At the planned 6-month follow-up no change in the vision had been noticed by the patient though visual acuities were found to be 6/7.5 OD and 6/24 OS. Examination revealed a left CNVM with subretinal fluid and a course of three ranibizumab (Lucentis) intravitreal injections at monthly interval were initiated (Fig. 1a, b). Subsequent DNA analysis identified a heterozygous C1QTNF5 change c.489C>G p.(Ser163Arg), confirming the diagnosis of LORD.

Fig. 1
figure 1figure 1

LORD with secondary CNVM imaged by Heidelberg Spectralis optical coherence tomography (a, b, e, f), MultiColor (g, h), and fluorescein angiography (c, d)

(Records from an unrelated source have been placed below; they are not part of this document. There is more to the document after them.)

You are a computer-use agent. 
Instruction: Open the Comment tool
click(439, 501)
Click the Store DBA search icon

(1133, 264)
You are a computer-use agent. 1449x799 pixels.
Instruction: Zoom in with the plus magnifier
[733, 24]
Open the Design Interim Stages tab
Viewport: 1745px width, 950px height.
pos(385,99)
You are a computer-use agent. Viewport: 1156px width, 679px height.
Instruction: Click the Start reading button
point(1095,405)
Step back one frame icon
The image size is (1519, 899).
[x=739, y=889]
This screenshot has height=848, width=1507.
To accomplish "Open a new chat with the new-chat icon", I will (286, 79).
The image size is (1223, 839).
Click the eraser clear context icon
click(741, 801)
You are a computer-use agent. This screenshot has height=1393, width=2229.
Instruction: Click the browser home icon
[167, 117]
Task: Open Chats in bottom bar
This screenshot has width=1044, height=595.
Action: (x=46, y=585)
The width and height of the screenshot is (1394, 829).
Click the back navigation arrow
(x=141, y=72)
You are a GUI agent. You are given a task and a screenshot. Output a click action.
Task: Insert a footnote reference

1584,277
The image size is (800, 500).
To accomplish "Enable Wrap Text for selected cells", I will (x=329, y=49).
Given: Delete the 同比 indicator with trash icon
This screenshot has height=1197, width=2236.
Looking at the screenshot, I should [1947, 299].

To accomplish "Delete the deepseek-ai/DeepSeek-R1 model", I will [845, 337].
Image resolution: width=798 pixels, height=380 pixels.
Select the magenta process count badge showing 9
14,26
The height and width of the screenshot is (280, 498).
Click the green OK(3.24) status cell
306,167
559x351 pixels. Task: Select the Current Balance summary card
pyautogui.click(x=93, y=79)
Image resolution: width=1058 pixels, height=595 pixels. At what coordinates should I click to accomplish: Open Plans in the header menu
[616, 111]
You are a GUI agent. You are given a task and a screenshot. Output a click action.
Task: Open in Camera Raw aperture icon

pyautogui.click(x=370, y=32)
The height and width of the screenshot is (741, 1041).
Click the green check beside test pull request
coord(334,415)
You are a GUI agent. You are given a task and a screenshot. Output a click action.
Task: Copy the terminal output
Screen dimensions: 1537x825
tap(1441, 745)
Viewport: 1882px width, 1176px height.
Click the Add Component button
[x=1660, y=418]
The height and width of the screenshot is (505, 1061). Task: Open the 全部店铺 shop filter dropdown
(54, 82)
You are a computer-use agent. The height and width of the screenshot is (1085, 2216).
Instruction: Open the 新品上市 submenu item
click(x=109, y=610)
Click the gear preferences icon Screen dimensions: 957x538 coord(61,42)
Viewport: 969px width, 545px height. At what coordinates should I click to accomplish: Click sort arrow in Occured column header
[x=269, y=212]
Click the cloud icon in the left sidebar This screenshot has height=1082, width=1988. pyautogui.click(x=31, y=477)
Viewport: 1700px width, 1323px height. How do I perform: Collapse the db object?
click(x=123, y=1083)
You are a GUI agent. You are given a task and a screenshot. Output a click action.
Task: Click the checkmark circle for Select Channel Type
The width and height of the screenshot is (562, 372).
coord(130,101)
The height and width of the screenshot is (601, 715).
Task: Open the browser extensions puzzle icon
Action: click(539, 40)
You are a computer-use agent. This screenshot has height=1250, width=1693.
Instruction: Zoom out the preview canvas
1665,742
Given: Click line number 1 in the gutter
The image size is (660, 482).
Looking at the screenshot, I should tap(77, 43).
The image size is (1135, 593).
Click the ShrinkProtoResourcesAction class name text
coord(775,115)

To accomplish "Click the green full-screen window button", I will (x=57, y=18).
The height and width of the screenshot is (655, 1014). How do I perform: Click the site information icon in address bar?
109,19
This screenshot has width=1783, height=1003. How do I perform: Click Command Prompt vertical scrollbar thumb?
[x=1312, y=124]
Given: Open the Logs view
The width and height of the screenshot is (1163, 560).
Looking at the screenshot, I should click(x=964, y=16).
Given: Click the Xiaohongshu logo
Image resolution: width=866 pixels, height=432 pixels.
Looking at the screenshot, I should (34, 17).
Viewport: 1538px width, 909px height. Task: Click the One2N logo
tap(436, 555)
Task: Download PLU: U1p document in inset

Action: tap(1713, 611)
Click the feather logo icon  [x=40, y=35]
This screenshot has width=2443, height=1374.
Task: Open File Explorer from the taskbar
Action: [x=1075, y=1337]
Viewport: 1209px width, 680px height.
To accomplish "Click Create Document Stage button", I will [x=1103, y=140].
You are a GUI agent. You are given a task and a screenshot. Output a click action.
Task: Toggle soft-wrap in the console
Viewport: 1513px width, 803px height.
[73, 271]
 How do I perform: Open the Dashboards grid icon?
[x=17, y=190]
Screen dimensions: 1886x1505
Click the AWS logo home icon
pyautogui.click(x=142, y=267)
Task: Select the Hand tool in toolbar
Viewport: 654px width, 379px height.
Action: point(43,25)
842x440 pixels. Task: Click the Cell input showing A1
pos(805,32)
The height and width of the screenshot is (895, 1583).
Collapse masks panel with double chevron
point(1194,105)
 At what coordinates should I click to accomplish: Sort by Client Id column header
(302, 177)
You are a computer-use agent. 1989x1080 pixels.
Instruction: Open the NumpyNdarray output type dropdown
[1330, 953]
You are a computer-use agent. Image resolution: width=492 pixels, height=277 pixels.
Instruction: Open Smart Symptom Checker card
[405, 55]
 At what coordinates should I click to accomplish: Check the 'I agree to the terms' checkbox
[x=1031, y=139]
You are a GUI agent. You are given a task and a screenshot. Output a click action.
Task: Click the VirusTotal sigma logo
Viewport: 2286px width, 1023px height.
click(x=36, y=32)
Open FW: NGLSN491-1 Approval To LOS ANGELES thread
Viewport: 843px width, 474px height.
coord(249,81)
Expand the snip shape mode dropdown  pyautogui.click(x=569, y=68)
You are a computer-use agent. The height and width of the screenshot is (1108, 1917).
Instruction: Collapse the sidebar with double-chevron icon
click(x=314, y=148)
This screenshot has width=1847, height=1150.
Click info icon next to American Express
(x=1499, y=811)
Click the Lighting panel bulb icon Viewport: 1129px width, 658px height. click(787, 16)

Visual acuity was 6/7.5 OD and 6/15 OS at 1 month following the third ranibizumab injection. Examination revealed no fluid in the left macula, however, an extrafoveal CNVM with mild subretinal fluid had now developed in the right macula. A course of three bevacizumab (Avastin) intravitreal injections at one-month interval was commenced in the right eye. At 6 week follow up visual acuity was 6/7.5 OD and 6/24 OS with examination showing no macular fluid bilaterally, which remained the case over the following months (Fig. 1c, d). After a further 17 months, visual acuities were 6/38 OD and 6/24 OS with OCT examination revealing intra- and subretinal fluid bilaterally (Fig. 1e–h). A further course of three intravitreal bevacizumab injections at monthly interval were initiated in both eyes, with plan for continued close monitoring and treatment.

Discussion

LORD is an autosomal dominant ocular disease involving a mutation in the C1QTNF5 gene on chromosome 11, encoding Complement Component 1q and Tumor Necrosis Factor Related Protein 5. This rare condition is characterized by the onset of nyctalopia in midlife with progressive decline in central and peripheral vision. Fundus features include drusenoid deposits, pigmentary retinopathy, chorioretinal atrophy, CNVM, and retina-wide thick extracellular deposition between the retinal pigment epithelium and Bruch’s membrane [1, 2]. Indeed, LORD may be mistaken for a number of conditions such as Sorsby fundus dystrophy, choroideraemia, retinitis pigmentosa, and age-related macular degeneration. Our patient also showed the typical features of peripupillary iris atrophy and long anteriorly inserted lens zonules, which if present may aid diagnosis prior to genetic testing (Fig. 2).

Fig. 2
figure 2

Anterior segment photo showing peripupillary iris atrophy and long anteriorly inserted lens zonules

Some studies have shown a positive effect of vitamin A supplementation in slowing the progression of LORD, whilst laser photocoagulation of associated CNVM has not been promising [3]. We have demonstrated that such CNV lesions are responsive to anti-vascular endothelial growth factor therapy.

Within the eye, C1QTNF5 is significantly expressed in the RPE, ciliary process and lens epithelium, with studies showing an important role in adhesion between the RPE and Bruch’s membrane [2, 3]. Continued research is necessary to further elucidate the function of C1QTNF5 and the pathogenesis of LORD, which could lead to the development of novel treatment strategies, possibly including retinal gene (CRISPR/Cas9) and cell based therapies [4,5,6].